Faron took off his hat, forked his fingers through his hair and tugged the hat back on again. “You could have given me a little more warning.”
“Why? There’s nothing you need to do. Madelyn and Rue and I will take care of everything.”
If he’d had more warning maybe he could have figured out a reason to be gone from the ranch during their visit. If he left now it would look like he was running. Faron wasn’t the kind of man to run from trouble. Not that he necessarily sought it out, either. But he could see trouble coming.
Still, some good might come of this visit. He would have a chance to ask Belinda’s family some of the questions she had refused to answer. “I’m looking forward to meeting your sisters.”
Belinda smiled. “It’ll be hard not to trip over them, since they’ll all be staying at the house.”
By sundown the next day Faron realized that Belinda hadn’t been exaggerating. Her three sisters, Dori, Tillie and Fiona, had all arrived. Dori had come with her husband, Bill, and three daughters under seven years of age. Tillie was also married. She and her husband, Sam, had two boys, five and nine. Fiona was still single, but she had brought her Abyssinian cat, Tutankhamen, Tut for short.
There were trucks on the floor, dolls on the chairs and screaming children chasing each other and the cat up and down the stairs.
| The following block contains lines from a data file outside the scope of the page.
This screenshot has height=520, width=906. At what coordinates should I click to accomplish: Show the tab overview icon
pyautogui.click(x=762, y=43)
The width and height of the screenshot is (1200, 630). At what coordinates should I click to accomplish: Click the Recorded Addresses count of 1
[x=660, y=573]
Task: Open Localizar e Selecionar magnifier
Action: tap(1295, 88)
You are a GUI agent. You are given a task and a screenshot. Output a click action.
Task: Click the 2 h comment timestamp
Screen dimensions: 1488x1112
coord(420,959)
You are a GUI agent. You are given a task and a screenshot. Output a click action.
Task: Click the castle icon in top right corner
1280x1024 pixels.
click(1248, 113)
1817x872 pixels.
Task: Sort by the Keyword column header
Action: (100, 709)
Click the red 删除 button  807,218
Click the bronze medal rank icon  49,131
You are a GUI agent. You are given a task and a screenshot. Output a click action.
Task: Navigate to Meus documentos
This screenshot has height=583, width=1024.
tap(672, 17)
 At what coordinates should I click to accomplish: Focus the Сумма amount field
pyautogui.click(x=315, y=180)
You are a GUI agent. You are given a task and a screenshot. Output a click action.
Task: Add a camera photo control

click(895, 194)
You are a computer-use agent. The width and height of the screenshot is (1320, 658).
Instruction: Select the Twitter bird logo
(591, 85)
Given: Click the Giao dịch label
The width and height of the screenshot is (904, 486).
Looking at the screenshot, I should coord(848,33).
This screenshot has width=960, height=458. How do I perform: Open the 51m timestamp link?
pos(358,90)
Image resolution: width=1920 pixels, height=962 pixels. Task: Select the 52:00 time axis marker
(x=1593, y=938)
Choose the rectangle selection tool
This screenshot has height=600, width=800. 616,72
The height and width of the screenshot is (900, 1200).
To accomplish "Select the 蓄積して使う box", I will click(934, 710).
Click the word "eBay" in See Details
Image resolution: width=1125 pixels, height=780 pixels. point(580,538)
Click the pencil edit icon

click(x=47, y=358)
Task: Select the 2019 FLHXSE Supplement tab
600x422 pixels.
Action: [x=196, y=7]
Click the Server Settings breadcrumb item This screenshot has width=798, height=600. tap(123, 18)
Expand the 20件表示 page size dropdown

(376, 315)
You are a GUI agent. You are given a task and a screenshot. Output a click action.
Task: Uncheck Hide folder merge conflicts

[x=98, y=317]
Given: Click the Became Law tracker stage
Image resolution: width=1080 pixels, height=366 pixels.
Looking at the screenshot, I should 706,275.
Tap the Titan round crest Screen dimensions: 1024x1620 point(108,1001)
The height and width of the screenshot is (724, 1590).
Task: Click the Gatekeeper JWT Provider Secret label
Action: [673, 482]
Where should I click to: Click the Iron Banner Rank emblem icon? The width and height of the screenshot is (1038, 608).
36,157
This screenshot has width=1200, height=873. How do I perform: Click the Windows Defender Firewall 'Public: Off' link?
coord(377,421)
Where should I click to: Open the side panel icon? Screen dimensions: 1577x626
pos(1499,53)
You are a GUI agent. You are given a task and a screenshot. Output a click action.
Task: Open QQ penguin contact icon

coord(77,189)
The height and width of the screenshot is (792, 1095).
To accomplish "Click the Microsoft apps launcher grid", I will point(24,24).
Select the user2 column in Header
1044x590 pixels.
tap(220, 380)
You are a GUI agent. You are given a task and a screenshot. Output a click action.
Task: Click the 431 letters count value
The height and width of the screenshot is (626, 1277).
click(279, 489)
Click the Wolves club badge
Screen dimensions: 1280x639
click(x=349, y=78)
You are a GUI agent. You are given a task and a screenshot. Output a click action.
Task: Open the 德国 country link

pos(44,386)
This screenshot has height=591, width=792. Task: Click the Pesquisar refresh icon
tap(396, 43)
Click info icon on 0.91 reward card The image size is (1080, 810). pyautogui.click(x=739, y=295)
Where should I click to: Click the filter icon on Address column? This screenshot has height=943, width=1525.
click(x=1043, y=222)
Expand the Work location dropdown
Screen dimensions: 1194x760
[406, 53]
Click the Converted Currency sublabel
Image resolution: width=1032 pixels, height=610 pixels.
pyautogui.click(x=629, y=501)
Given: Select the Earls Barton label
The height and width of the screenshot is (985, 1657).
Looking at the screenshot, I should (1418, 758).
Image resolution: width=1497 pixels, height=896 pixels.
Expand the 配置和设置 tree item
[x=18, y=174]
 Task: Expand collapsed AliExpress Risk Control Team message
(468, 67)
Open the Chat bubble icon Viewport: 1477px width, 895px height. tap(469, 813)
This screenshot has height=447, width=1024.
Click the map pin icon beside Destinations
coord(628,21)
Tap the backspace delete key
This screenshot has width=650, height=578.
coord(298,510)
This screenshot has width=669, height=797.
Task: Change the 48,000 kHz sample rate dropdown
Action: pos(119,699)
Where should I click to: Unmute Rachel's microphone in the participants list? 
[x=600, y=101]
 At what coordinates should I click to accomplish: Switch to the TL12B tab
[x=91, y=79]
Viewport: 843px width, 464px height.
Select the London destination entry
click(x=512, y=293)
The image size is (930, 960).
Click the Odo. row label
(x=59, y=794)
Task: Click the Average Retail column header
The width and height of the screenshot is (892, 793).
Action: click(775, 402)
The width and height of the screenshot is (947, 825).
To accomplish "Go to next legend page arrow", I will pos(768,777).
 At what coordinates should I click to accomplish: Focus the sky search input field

When they all sat down to dinner it was chaos.
It reminded Faron of home. Of the days when his mother had still been alive, and he and his brothers had argued at the table while their parents refereed. He felt his stomach twist when he realized that the picture he remembered hadn’t been exactly as it had seemed.
Had his father’s eyes been sad as they met his mother’s across the table? Had there been any hesitancy in the way his father had lifted him up into his arms and held him in his lap? He couldn’t remember.
Whatever his father had felt about raising another man’s child hadn’t been evident in the way Faron had been treated. He had felt loved, had known he was loved. By a woman who had been faithless to his father in conceiving him. By a man who had overlooked the foreign blood that ran in his veins.